Intralymphatic allergen immunotherapy

Intralymphatic injection into subcutaneous lymph nodes (ILIT) is a novel and potentially attractive alternative. Randomized controlled trials in more than 200 patients have shown efficacy in reducing symptoms, and immunomodulatory effects have been seen with doses a tiny fraction of those used in conventional SCIT. In a randomized study in hay fever sufferers, a short protocol of three intralymphatic injections of grass pollen extract over 8 weeks resulted in improvements in symptomatic and laboratory parameters comparable to that achieved with conventional SCIT, even after 3 years [142]. No systemic reactions to ILIT occurred during these studies.

Allergen immunotherapy and anti-IgE monoclonal antibody

Another area of interest is the combination of SCIT with anti-IgE humanized monoclonal antibody. There is some evidence that this approach may induce a synergistic effect with respect to clinical efficacy and enhance safety of accelerated protocols [143,144], but cost of treatment would be the important deterrent.
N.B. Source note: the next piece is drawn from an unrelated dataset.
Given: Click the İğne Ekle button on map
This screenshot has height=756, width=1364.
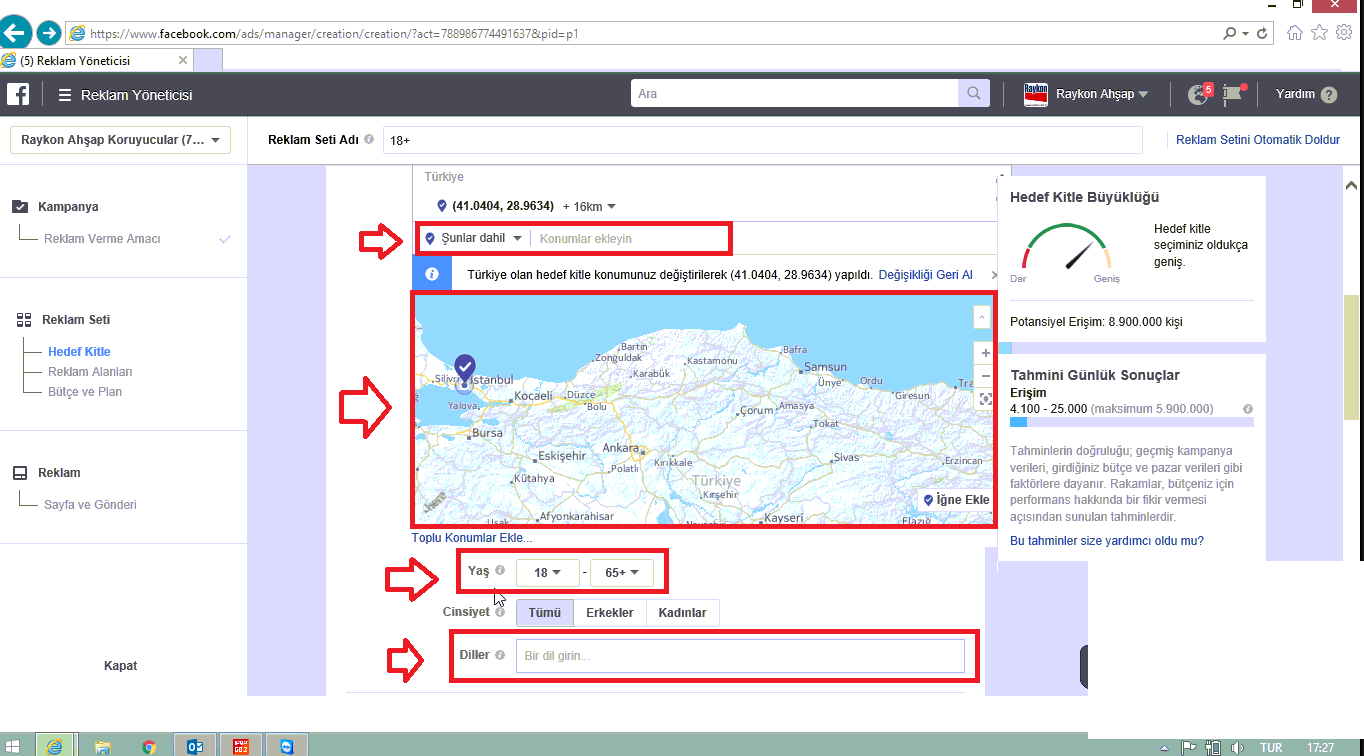Looking at the screenshot, I should pyautogui.click(x=956, y=500).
Allergen-specific immunotherapy is a safe and effective method of treatment for allergic rhinitis and hymenoptera venom allergy, provided this is delivered in a safe and controlled environment with robust patient selection criteria and by a specialist with knowledge and experience in this field. There is emerging evidence that allergen-specific immunotherapy may be indicated early in the course of allergic rhinitis in order to prevent progress of ‘allergic march’ and development of newer sensitizations. It is likely that the future will see better vaccines with reduced allergenicity and greater immunogenicity in order to make them even more safe and efficacious. There may be a role for anti-IgE humanized monoclonal antibody alongside allergen immunotherapy, and studies are under way.

Drug desensitization is gaining popularity, as recent reports have highlighted its success across a range of drugs inducing immediate hypersensitivity responses.

Understanding of the precise mechanisms underlying desensitization will pave the way to development of novel immunomodulatory therapies.


Dr M. T. Krishna is a member of Standards of Care Committee of British Society for Allergy and Clinical Immunology and is the lead author of the guideline ‘Diagnosis and Management of Hymenoptera Venom Allergy’ (submitted for publication).